2026 - Edito du 1er février

Last Updated: Friday, 30 January 2026 Written by Père BELIN

Discours-programme, poème inaugural, hymne au bonheur, autoportrait du Christ... Il y a bien des façons de lire les Béatitudes, et aucune ne les épuise. Il arrive aussi que ce discours paradoxal demeure impénétrable à celui qui l'écoute, comme s'il restait trop abstrait. Que signifie, concrètement, être « pauvre de cœur », avoir le « cœur pur » ou être « persécuté pour la Justice », quand on a une vie calme et linéaire, sans événement notable, sans surprise et sans drame ? Que veulent dire ces Promesses célestes, « la terre en Héritage », la « satiété » ou la « grande Récompense dans les Cieux », quand on croit tranquillement au Paradis, sans rien demander de plus ? Contrairement à d'autres propos du Christ, il me semble qu'il faut au moins une vie entière pour entrer dans l'intelligence profonde des Béatitudes. Car c'est un texte qu'il est délicat d'appliquer à autrui.
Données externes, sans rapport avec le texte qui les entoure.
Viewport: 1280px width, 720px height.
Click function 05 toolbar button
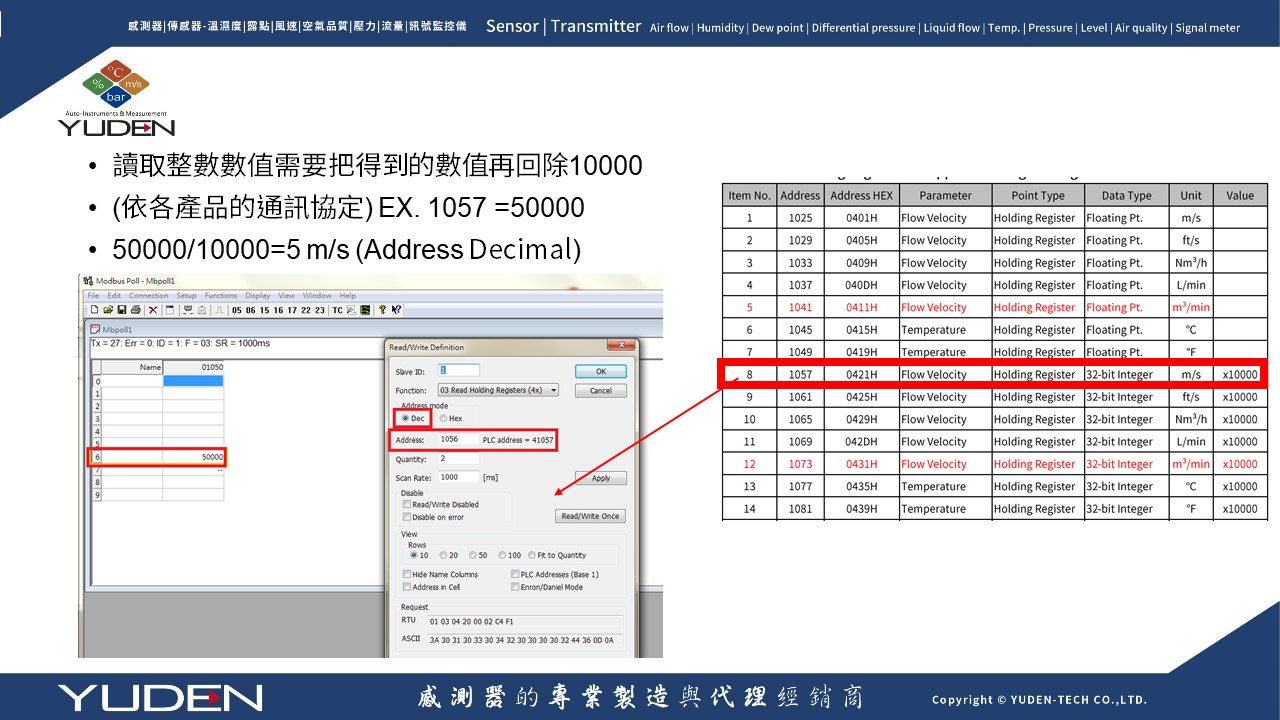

Dire à un ami, qui pleure ou qui est persécuté, qu'il est alors heureux, ce peut facilement être pris comme une violence, un déni de sa souffrance présente. C'est seulement lorsque l'on expérimente soi-même ces situations de peine, de combat ou de choix à faire entre la vengeance et la bonté, que l'on peut saisir quel bonheur le Seigneur nous y réserve, et quel avenir Il nous laisse alors entrevoir. Les Béatitudes sont un discours-miroir dans lequel nous pouvons nous reconnaître, le jour où il nous est donné de Le regarder en face. Et ce jour-là, enfin, le mot de « Bonheur » cesse d'être une abstraction.